* [AIM OF THE EXERCISE] Transcribe each line of the records below exactly, excluding any embedded images.

* [DATA]
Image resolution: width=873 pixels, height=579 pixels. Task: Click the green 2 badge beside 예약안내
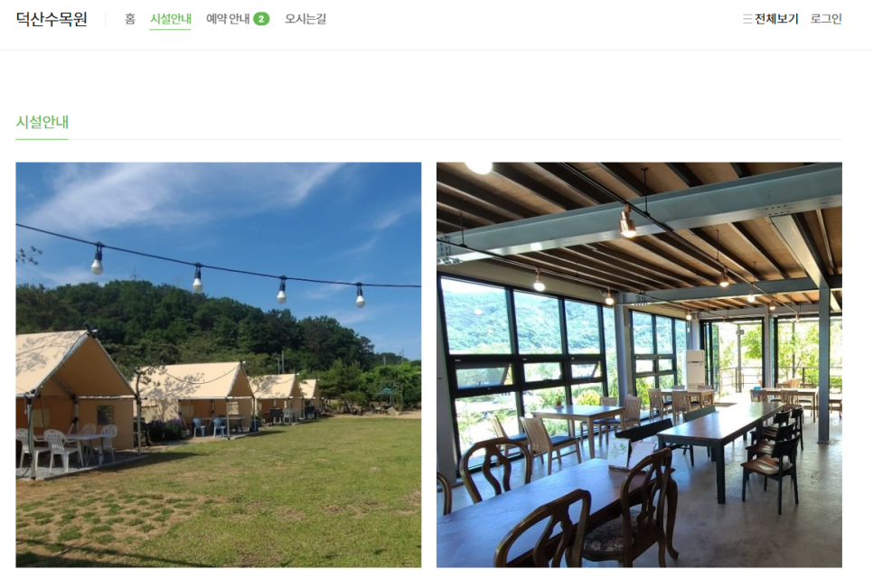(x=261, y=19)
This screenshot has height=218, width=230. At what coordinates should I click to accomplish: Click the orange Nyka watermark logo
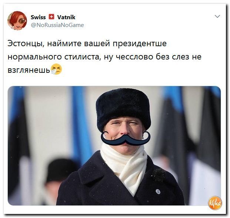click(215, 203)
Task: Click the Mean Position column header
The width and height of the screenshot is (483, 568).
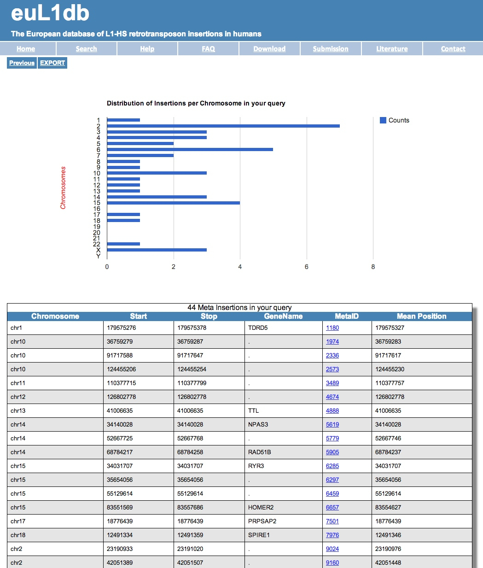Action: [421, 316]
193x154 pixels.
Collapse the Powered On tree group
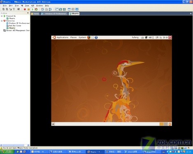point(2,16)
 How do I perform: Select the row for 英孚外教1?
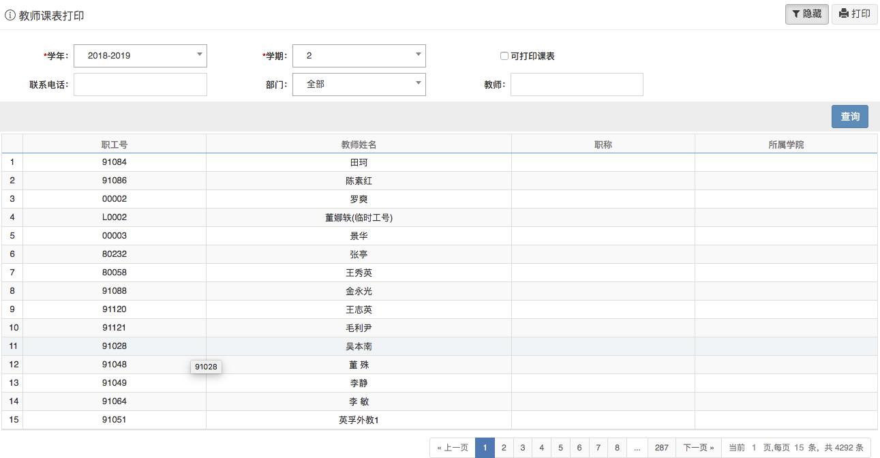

* [RESPONSE AREA]
Image resolution: width=873 pixels, height=579 pixels. Task: Click the green 2 badge beside 예약안내
(x=261, y=19)
This screenshot has height=218, width=230. At what coordinates should I click to accomplish: Click the orange Nyka watermark logo
click(215, 203)
Task: Click the Mean Position column header
The width and height of the screenshot is (483, 568).
Action: [421, 316]
193x154 pixels.
Collapse the Powered On tree group
point(2,16)
 How do I perform: Select the row for 英孚外教1?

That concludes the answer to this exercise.